Safer Nights, Smarter Choices: How Ride-Hailing Is Reshaping Drunk-Driving Behavior in South Africa
As South Africa enters its most travel-intensive and high-risk period of the year, new data reveals a quiet but significant shift in how people are choosing to move, one that could have lasting implications for road safety and drunk driving.

Source: UGC
Since 1 December, traffic authorities have arrested 1,478 motorists for drunk driving during nationwide operations, as the Road Traffic Management Corporation (RTMC) and AWARE.org rolled out a zero-tolerance festive season campaign. With a surge in nightlife, concerts, airport arrivals, and intercity travel, the festive season remains one of the most dangerous times on South Africa’s roads.
Bolt commissioned a Safety Index report, which revealed a striking shift in public sentiment around night-time travel. The survey showed that 92% of South African passengers feel safer using ride-hailing apps when travelling at night. For many riders, particularly women, young adults, and urban commuters, ride-hailing offers peace of mind in situations where public transport may be unreliable or driving oneself poses increased risk.
The new insights suggest that more South Africans are actively choosing safer alternatives. According to Bolt’s Safety Perception Survey, 36% of South Africans now rely on ride-hailing as a safer alternative to drunk driving. This points to a meaningful behavioral shift, where digital mobility platforms are influencing real-world safety outcomes at scale during a period traditionally marked by increased risk.
“Festive season travel comes with heightened pressure; longer nights, unfamiliar routes, and more social activity,” says Simo Kalajdzic, Senior Operations Manager at Bolt South Africa. “What we are seeing is that more South Africans are making deliberate, responsible choices by opting for ride-hailing instead of getting behind the wheel after drinking. This shift is critical, not just for individual safety, but for reducing overall road risk during peak travel periods.”
These findings reinforce what mobility experts have long anticipated: when transportation becomes digitised, safety becomes trackable, transparent, and measurable. Ride-hailing platforms provide safeguards that traditional transport options often lack, including driver identification and verification, real-time GPS tracking, live route visibility, trip sharing, and door-to-door convenience that reduces exposure to unsafe public spaces. These features have made app-based rides the default option for late-night travel, particularly among tech-savvy urban users driving South Africa’s December social calendar.
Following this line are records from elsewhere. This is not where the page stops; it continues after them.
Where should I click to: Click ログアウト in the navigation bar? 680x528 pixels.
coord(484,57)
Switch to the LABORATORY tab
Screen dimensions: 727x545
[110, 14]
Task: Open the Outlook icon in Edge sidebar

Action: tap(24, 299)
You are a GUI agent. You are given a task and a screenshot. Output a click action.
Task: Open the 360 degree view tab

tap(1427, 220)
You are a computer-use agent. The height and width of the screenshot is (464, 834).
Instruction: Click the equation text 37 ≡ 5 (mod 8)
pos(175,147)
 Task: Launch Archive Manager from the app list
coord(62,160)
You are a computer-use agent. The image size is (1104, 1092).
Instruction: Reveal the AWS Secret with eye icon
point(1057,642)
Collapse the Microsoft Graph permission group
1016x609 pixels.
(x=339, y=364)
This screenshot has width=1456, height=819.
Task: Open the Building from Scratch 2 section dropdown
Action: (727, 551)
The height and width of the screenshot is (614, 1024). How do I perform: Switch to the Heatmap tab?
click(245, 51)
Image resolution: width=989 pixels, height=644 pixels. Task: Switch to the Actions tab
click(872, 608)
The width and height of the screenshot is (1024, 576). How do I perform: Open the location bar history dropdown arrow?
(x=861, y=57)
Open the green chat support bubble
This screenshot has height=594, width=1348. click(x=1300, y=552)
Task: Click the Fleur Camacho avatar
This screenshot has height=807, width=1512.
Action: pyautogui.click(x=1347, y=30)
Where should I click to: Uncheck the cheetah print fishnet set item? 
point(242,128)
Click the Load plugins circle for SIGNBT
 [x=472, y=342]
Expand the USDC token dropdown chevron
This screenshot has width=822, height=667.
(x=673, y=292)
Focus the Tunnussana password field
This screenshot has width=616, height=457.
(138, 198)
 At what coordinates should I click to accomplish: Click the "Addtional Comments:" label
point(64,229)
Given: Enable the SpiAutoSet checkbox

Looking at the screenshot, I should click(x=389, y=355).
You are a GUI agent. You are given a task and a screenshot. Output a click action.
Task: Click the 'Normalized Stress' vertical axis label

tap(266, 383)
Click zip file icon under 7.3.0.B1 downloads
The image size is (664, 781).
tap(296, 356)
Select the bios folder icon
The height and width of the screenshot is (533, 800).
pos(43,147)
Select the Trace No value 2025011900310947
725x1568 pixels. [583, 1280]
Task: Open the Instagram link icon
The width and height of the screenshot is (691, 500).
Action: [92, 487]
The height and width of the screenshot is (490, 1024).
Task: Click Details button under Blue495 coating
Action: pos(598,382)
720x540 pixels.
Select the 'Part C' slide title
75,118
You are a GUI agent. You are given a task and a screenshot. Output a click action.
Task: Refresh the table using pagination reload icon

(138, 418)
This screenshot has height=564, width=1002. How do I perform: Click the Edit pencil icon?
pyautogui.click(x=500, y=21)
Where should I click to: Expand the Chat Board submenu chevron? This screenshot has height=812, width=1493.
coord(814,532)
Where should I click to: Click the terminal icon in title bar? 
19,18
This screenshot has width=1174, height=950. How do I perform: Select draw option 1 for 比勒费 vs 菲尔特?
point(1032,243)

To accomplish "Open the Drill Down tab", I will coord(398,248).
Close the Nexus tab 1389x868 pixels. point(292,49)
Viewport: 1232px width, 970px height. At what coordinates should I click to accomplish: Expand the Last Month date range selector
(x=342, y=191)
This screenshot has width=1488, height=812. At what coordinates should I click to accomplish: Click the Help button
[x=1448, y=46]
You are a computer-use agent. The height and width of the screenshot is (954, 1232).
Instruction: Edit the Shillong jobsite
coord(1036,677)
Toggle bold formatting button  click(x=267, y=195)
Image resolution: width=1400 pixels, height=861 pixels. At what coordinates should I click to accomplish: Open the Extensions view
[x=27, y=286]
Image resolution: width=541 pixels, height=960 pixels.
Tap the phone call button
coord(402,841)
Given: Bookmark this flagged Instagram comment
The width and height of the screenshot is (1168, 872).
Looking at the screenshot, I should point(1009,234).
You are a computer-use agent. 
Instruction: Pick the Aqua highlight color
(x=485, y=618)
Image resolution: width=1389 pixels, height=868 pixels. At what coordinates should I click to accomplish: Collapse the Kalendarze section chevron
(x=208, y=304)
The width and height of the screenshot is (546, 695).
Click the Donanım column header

This shift is not only behavioral, it is infrastructural. Platforms like Bolt have embedded safety directly into their systems, reducing reliance on trust alone and increasing accountability for both riders and drivers. Bolt’s in-app safety features include emergency assistance tools, trip monitoring, vetted drivers, in-app reporting mechanisms, and a newly introduced dash cam feature for drivers, which adds an additional layer of transparency and protection.
“Safety should never be optional,” adds Kalajdzic. “It has to be built into the experience from start to finish, especially during periods when the risks are highest.”
For a season historically associated with impaired driving, overcrowded transport hubs, and increased road fatalities, the growing adoption of ride-hailing as a safety mechanism signals meaningful progress. The conversation around urban mobility is evolving and moving beyond convenience to focus on public health, predictability, and protection.
Bolt urges South Africans to plan ahead, make use of ride-hailing services after social events, and actively use in-app safety features throughout the festive season. This December, safer roads begin with smarter travel choices, and technology is helping make those choices easier.